It’s not just has-beens making humiliating appeals to reality TV show audiences to keep themselves in the public eye these days. It’s future has-beens -err, today’s pop up-and-comers. On this week’s finale episode of Bravo’s latest Project Runway-style competition Step It Up and Dance, hosted by Elizabeth Berkley (speaking of has-beens making humiliating appeals to reality TV show audiences), the guest judge for a preliminary challenge was none other than budding hip-hop mogul Akon.

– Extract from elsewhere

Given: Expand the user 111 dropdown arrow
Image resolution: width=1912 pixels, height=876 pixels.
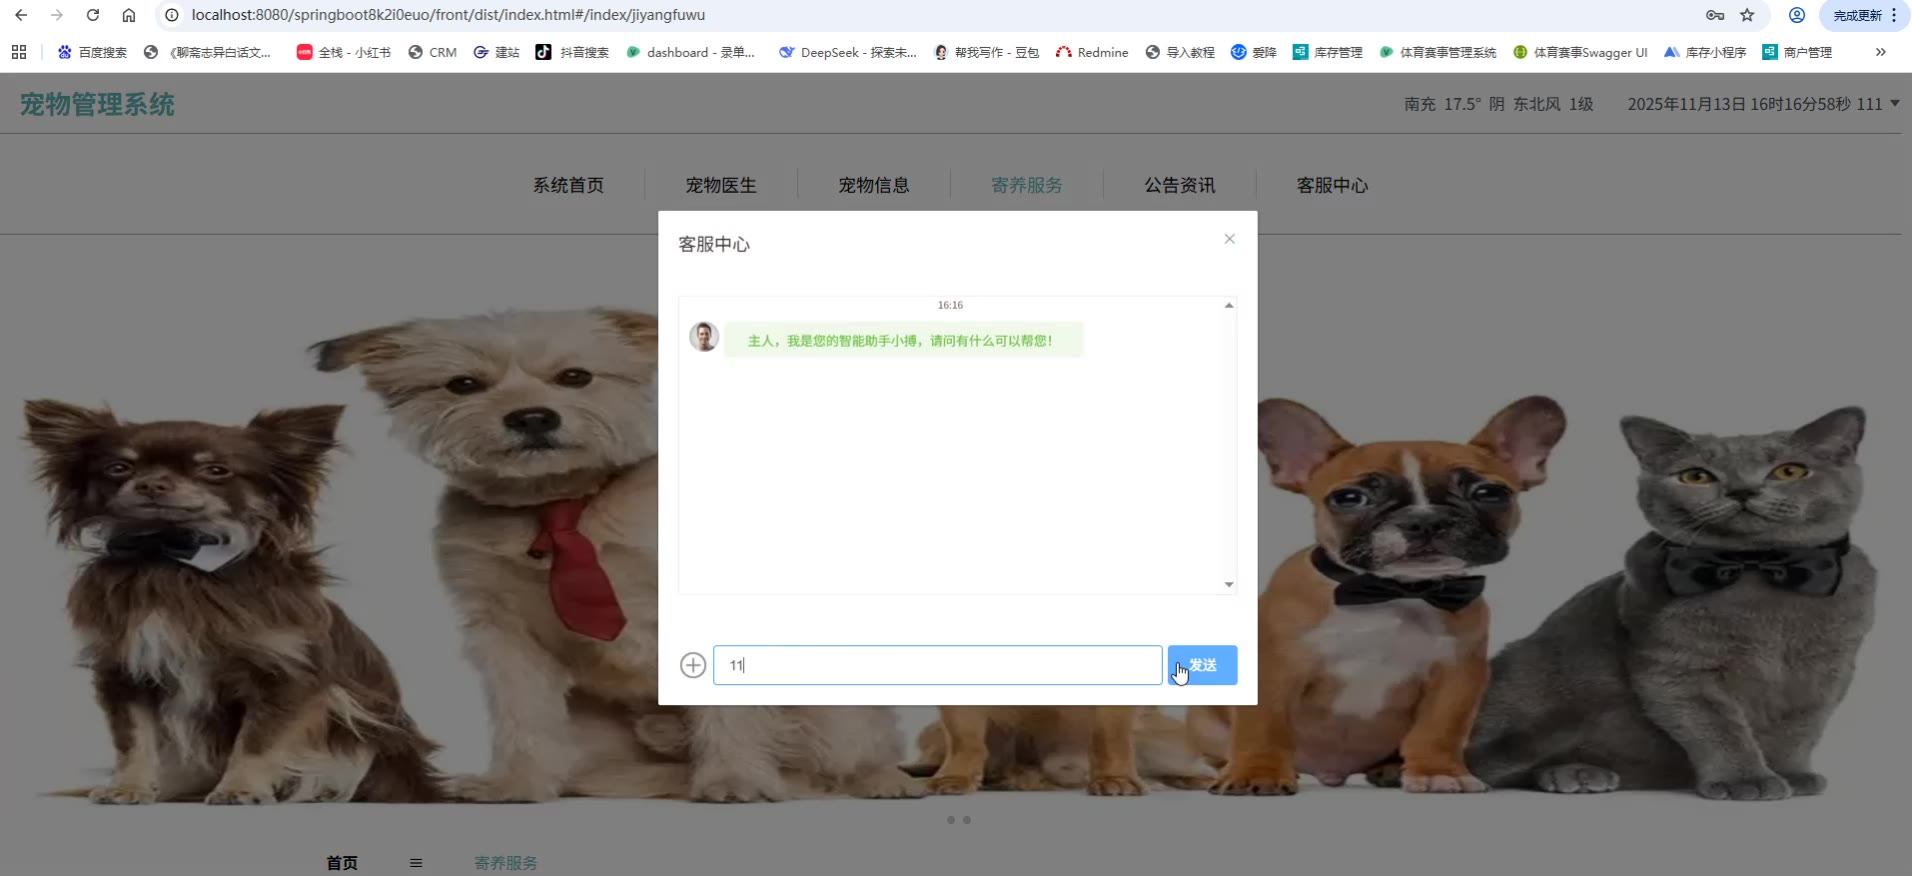Looking at the screenshot, I should pos(1895,103).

Joining Akon was his protégé Colby O’Donis (the show’s captions flatteringly identified him as a singer-songwriter) who wears a look of permanent bedazzlement and vacancy (think Lance Bass without the boy band to hide himself in). Colby O’Donis wasn’t there to judge. In fact, like a proper trophy boy, he barely spoke a word. And as it turns out, Colby was, in fact, the prize for this challenge. The winning dancer would appear in the, ahem, singer-songwriter’s forthcoming video, scheduled to be filmed in a couple weeks.

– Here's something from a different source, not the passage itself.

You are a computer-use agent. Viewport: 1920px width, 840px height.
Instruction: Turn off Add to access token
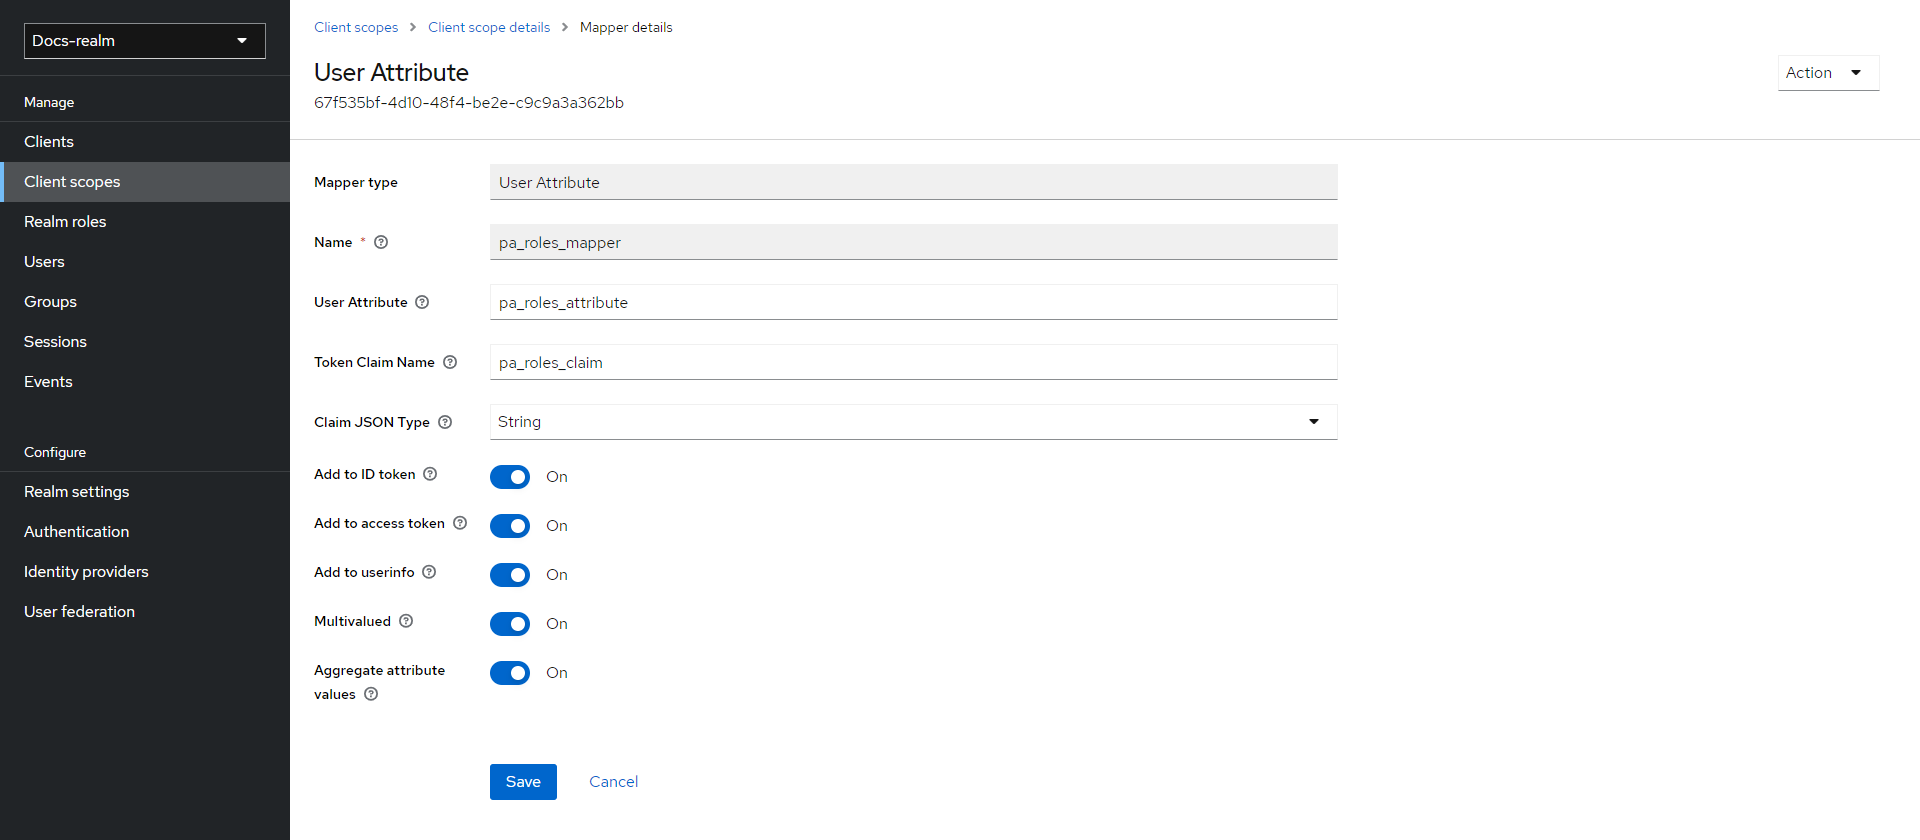(x=510, y=526)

The challenge involved the final four contestants – Cody Green, a Stepford dancer (from Canada!) with a respectable Broadway resume; Miguel Zarate, a flamboyant drama queen who bares a passing (from a distance, in the right light, if you squint really hard) resemblance to Prince, circa 1991; Michelle “Mochi” Camaya, a slinky, wildly versatile Filipino with a confident stage presence; and adorable underdog Nick Drago, the token straight guy with a chin like a cartoon robot – performing a sequence assembled by Rent choreographer Vincent Patterson set to Fergie‘s “Labels & Love” from the Sex and the City soundtrack. The sequence itself was a sort of razzle-dazzly number which had the dancers shopping for clothes like the Sex and the City foursome, only three of them were men, and a number of the moves were clearly meant to be danced by women.

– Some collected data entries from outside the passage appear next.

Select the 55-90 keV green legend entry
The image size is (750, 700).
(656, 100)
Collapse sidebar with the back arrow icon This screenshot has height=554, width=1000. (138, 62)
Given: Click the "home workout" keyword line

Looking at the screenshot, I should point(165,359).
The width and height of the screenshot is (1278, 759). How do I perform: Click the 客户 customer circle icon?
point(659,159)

While all four performed the number respectably – even the hapless Nick, whose schtick was compared to Gene Kelly (“he’s a guy“) by one of the judges, was game for some awkwardly homo-but-not-really-erotic pairings – Mochi, as the only woman among them, had a clear advantage both in terms of the dancing, and, of course, the judging. While Akon was clearly impressed with the skills of Miguel, it was also abundantly clear that Miguel would not work in a Colby O’Donis video. It’s not just that Miguel could set off the gaydar of a small woodland creature 500 miles away: Miguel is, quite simply, a bigger star than Colby O’Donis. Mochi won the Akon challenge, and one can only guess that Colby O’Donis now sits on her mantle. Much to Miguel’s chagrin, Cody Green ultimately (and probably rightly) took the series’ $100,000 prize.